What you should do: Please print, word for word, every line from the one that contains "Frank Castle (197, 1381)" through the last line of the records, and nothing else.

Supplied material:
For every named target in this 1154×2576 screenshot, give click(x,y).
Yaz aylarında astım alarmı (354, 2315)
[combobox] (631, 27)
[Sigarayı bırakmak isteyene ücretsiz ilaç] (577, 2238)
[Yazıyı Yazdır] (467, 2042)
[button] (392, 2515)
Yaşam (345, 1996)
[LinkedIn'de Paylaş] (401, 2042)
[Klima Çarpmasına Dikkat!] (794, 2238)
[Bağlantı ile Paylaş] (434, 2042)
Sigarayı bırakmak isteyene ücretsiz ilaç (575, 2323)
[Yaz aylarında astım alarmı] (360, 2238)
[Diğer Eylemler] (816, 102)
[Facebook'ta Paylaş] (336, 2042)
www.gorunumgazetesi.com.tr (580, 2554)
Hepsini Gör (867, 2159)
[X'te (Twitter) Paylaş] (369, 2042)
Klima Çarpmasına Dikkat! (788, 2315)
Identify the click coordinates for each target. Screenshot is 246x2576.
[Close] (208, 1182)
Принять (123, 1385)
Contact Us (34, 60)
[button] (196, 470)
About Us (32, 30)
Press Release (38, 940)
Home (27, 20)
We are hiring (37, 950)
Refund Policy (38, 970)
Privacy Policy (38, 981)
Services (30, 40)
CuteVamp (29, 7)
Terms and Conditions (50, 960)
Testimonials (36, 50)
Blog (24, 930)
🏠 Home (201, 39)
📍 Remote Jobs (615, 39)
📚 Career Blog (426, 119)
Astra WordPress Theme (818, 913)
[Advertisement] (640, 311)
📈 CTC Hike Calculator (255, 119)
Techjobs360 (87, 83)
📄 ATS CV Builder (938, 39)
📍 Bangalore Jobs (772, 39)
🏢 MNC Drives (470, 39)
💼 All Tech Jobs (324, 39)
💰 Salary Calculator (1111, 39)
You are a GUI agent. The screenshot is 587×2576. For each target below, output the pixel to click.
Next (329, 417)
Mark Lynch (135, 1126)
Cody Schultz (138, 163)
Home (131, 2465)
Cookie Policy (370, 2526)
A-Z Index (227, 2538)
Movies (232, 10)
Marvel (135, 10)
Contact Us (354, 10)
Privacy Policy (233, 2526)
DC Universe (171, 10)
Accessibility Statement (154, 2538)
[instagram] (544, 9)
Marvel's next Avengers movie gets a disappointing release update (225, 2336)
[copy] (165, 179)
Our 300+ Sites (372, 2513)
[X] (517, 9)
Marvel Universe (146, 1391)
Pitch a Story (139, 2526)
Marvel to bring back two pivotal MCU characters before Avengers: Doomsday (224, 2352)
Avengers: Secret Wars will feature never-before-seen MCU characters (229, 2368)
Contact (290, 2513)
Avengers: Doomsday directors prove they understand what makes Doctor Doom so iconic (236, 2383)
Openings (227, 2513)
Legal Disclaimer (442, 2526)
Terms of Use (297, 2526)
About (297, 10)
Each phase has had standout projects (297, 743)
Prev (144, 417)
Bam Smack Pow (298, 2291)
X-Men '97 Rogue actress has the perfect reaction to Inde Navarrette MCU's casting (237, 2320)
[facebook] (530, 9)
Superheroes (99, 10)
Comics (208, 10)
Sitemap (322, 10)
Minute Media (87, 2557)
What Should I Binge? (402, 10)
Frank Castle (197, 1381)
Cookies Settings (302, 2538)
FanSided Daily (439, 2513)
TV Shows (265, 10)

Answer for the task:
Frank Castle (197, 1381)
Cookies Settings (302, 2538)
FanSided Daily (439, 2513)
TV Shows (265, 10)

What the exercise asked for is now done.